Dwight Marcy (June 8, 1840 – May 7, 1887) was an American lawyer and politician, based in Connecticut.

== Early life and education ==
Marcy, son of Calvin and Elvira (Clark) Marcy, was born June 8, 1840, in Union, Tolland County, Connecticut. After graduation from Yale College in 1863, he studied law in Hartford, in the office of Waldo & Hyde, and was admitted to the bar in 1865.

== Career ==
Marcy began a law practice in Plainfield, but on his appointment as State's Attorney for Tolland County, in June, 1867, he removed his office to Rockville, in the township of Vernon, where he continued until his death.
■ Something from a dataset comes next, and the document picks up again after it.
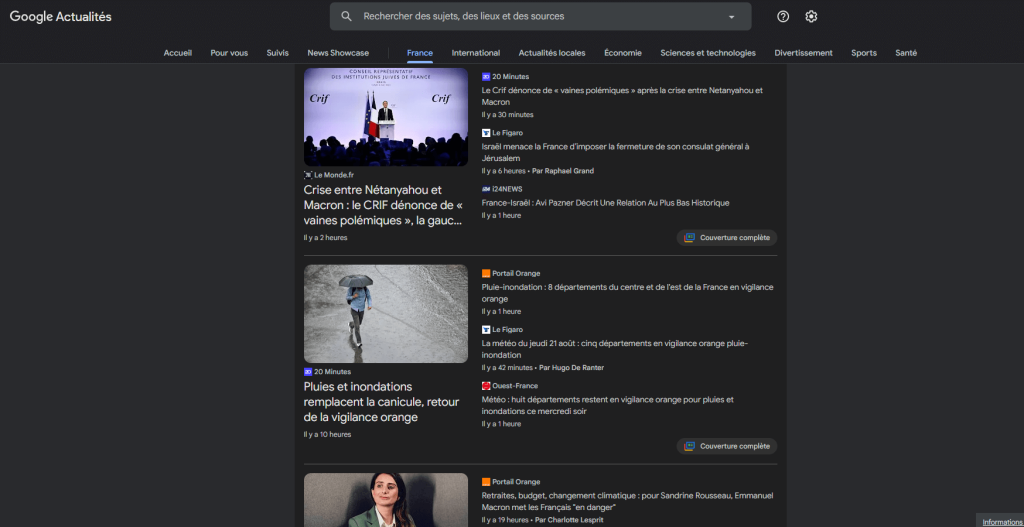This screenshot has height=527, width=1024.
Task: Select the Actualités locales tab
Action: tap(552, 53)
In May, 1867, he was chosen Assistant Clerk of the Connecticut House of Representatives and served as Clerk of the same body the following year, and as Clerk of the Connecticut Senate in 1869. In 1878, 1879, and 1880, he was elected to represent the town of Vernon in the House. He was an influential member of the Assembly in the first and second years of his service, and was elected as Speaker at the remaining session. At the time of his death he was the recognized leader of the bar in Tolland County.

== Personal life ==
He married Alline S. Williams of Groton, Massachusetts, on June 1, 1867. Their daughter Alline E. Marcy also became a lawyer. After suffering from Bright's disease for a long time, he died suddenly at his home, May 7, 1887, at the age of 47.